=== TRECHO DA PÁGINA ===
Professores de qualidade


Combinar as informações objetivas e as subjetivas é forma eficaz de identificar os melhores profissionais.

Jornal Folha de São Paulo - por Fernando Veloso

Nos artigos anteriores, argumentei que uma boa gestão e políticas espe­cificas para escolas e alunos com pior desempenho são elementos im­portantes de uma estratégia eficaz para melhorar a educação no Brasil.

O terceiro componente da estra­tégia é formar, selecionar e reter professores de qualidade. No Brasil, somente 62% dos pro­fessores da educação básica pos­suem nível superior completo com li­cenciatura, que representa a forma­ção adequada para lecionar nesse nível de ensino, segundo a Lei de Di­retrizes e Bases da Educação. Além disso, existe um descom­passo significativo entre a formação do professor e a disciplina que lecio­na, tanto nas séries finais do ensino fundamental quanto no médio.

Um primeiro passo para reverter esse quadro é estabelecer de forma clara o conjunto de competências que professores devem adquirir pa­ra que sejam atingidas as metas de aprendizagem dos alunos, e alinhá-lo com os programas de formação inicial e continuada de docentes.

Estudos recentes, como "Subjec­tive and Objective Evaluations of Teacher Eftectiveness", de Rockoft e Speroni, mostram que a combina­ção de informações objetivas e sub­jetivas sobre o desempenho dos professores pode ser eficaz para identificar docentes de qualidade.

=== ENTRADAS FORNECIDAS ===
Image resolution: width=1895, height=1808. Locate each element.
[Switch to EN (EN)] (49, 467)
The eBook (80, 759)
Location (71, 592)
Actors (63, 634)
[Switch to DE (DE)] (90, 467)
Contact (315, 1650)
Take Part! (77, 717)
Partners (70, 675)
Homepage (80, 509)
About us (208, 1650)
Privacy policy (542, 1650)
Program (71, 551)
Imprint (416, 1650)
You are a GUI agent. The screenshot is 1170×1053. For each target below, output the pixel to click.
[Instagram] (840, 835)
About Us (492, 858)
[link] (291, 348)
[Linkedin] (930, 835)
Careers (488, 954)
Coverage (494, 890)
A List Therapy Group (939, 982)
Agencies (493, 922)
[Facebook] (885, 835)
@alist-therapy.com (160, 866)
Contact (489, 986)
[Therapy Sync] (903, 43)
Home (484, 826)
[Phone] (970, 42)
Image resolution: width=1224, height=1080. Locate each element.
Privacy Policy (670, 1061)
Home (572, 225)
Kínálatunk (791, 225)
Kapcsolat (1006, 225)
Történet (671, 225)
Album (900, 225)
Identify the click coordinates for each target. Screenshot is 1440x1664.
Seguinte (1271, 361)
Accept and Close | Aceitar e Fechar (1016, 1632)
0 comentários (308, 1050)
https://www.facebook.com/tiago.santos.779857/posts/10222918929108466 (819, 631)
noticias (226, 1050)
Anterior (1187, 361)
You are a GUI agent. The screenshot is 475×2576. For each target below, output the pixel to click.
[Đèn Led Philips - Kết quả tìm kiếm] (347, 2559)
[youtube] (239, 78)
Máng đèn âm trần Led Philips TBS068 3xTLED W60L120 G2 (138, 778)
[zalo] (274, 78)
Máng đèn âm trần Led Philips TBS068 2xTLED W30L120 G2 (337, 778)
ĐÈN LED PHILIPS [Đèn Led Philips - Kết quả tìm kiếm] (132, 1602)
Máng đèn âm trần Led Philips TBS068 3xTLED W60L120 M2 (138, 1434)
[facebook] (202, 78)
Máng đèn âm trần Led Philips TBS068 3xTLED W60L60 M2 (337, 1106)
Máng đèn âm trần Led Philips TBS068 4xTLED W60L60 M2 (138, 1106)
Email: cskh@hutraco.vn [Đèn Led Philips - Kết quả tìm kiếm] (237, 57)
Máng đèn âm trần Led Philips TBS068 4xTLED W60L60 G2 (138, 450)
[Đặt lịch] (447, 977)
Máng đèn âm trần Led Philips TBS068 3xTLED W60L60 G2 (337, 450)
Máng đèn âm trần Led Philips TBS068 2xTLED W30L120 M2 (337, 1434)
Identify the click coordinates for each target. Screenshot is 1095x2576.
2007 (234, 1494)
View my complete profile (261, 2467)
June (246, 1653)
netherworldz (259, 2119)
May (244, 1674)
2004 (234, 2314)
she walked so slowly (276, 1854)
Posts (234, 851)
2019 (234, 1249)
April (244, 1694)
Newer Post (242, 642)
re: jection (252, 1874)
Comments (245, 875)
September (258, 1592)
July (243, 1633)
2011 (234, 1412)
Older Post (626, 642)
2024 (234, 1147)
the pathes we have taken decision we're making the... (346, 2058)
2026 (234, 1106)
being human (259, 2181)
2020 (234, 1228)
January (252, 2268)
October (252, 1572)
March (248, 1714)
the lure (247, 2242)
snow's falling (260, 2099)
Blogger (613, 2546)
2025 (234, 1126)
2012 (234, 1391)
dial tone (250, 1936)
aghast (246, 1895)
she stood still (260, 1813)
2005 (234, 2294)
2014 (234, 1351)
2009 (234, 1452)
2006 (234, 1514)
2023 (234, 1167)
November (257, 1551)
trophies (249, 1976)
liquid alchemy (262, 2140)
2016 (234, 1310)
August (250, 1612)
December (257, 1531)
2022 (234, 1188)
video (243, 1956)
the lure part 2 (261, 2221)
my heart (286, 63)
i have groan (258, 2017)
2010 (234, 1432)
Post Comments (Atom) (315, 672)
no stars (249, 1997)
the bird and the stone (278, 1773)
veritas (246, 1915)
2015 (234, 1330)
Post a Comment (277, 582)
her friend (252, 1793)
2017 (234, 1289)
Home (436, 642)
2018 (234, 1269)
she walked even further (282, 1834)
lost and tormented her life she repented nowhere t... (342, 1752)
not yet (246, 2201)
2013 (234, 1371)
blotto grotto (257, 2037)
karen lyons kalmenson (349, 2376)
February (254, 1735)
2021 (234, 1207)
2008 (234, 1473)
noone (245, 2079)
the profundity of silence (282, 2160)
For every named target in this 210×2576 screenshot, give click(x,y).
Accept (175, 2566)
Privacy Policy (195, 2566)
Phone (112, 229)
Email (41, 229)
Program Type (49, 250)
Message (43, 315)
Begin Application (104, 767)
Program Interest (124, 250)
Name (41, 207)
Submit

=== TAREFAS ===
• A. Diga se cada afirmação concorda com o artigo sobre professores de qualidade, respondendo sim ou não e citando as palavras decisivas do artigo: (i) mais de 70% dos professores da educação básica no Brasil têm licenciatura; (ii) um primeiro passo proposto é definir com clareza as competências que os professores devem adquirir; (iii) o artigo foi publicado na Folha de São Paulo e é assinado por Fernando Veloso.
• B. Reproduza todo o trecho do artigo, de "Nos artigos anteriores, argumentei" até "educação no Brasil.".

=== RESPOSTAS ===
• A.
(i) Não: "No Brasil, somente 62%".
(ii) Sim: "Um primeiro passo para reverter esse quadro é estabelecer de forma clara o conjunto de competências que professores devem adquirir".
(iii) Sim: "Jornal Folha de São Paulo - por Fernando Veloso".

• B.
Nos artigos anteriores, argumentei que uma boa gestão e políticas espe­cificas para escolas e alunos com pior desempenho são elementos im­portantes de uma estratégia eficaz para melhorar a educação no Brasil.